PURPOSE / SCOPE:
Provide guidelines for student supervision in the clinical learning situations involving patient care.
The ICOM curriculum includes required clinical experiences in a variety of clinical learning environments. The role of the ICOM student doctor is to participate in patient care in ways that are appropriate for the student doctor’s level of training and experience and the clinical situation. The ICOM student doctor’s clinical activities will be under the supervision of licensed physicians. During a student doctor’s time at the clinic or hospital, the preceptor must be available for supervision, consultation, and teaching, or designate an alternate preceptor. Although the supervising preceptor may not be with a student during every shift, it is important to clearly assign students to another physician or non-physician provider who will serve as the student doctor’s preceptor for any given time interval. Having more than one clinical preceptor has the potential to disrupt continuity for the student doctor, but also offers the advantage of sharing precepting duties and exposes student doctors to valuable variations in practice style, which can help learners develop the professional personality that best ﬁts them. The preceptor or their designee must examine all patients seen by the student doctor. It is the responsibility of the precepting/ supervising physician to assure that documentation in the patient's medical record is appropriate.
In the rare case where supervision is not available, student doctors may be given an assignment or may spend time with ancillary staff (x-ray, lab, physical therapy, pharmacist, mental health professional, etc.), as these experiences can be very valuable. The preceptor should be aware of the student doctor’s assigned activities at all times.
Student doctors are not employees of the hospitals or clinics and therefore work entirely under the preceptor’s supervision. Student doctors are not to substitute for paid clinicians, clerical staff, or other workers at the clinical sites.

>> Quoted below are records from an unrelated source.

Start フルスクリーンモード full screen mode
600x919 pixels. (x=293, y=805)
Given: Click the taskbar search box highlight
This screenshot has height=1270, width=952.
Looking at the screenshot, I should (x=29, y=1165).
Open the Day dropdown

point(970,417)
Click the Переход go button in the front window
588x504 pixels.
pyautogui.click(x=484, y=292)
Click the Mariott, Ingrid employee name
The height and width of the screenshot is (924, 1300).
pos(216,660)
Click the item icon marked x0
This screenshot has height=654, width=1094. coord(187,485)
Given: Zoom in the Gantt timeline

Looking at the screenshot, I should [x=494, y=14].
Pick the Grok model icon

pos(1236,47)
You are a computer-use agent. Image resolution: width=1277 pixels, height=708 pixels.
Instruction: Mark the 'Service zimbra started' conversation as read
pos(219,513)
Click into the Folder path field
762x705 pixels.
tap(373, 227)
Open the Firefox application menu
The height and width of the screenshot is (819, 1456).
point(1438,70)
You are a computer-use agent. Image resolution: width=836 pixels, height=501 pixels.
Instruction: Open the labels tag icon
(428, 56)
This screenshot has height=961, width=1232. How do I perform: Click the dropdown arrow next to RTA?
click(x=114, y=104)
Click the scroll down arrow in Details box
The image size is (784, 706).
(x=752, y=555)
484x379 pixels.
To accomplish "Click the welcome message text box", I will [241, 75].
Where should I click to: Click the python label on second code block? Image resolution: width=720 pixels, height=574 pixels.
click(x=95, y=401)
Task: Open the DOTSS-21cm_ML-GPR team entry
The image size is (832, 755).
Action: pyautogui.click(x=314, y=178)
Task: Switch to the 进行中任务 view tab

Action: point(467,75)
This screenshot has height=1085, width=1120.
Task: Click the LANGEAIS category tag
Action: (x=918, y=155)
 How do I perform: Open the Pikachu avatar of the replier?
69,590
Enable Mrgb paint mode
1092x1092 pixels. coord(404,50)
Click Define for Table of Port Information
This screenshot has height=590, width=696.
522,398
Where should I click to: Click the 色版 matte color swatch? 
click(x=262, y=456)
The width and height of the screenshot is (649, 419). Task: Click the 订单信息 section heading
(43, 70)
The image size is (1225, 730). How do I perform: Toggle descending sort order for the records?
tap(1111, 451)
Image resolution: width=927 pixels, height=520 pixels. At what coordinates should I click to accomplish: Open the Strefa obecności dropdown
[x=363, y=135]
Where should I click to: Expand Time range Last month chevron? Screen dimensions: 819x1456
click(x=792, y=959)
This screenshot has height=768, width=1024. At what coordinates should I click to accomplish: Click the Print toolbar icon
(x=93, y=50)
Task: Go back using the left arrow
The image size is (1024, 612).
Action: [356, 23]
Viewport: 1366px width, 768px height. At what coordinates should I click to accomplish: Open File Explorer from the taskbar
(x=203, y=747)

The preceptor can provide direct supervision of technical skills with gradually increased autonomy in accordance with the student doctor’s demonstrated level of expertise. First and second year medical students will be directly supervised at all times (supervising physician or designee present or immediately available).
Third- and fourth-year medical students will be supervised at a level appropriate to the clinical situation and student doctor’s level of experience. For some tasks, indirect supervision may be appropriate for some student doctors. Direct supervision would be appropriate for advanced procedures. The supervising physician or provider may only supervise procedures in which they hold privileges and that are within their scope of practice.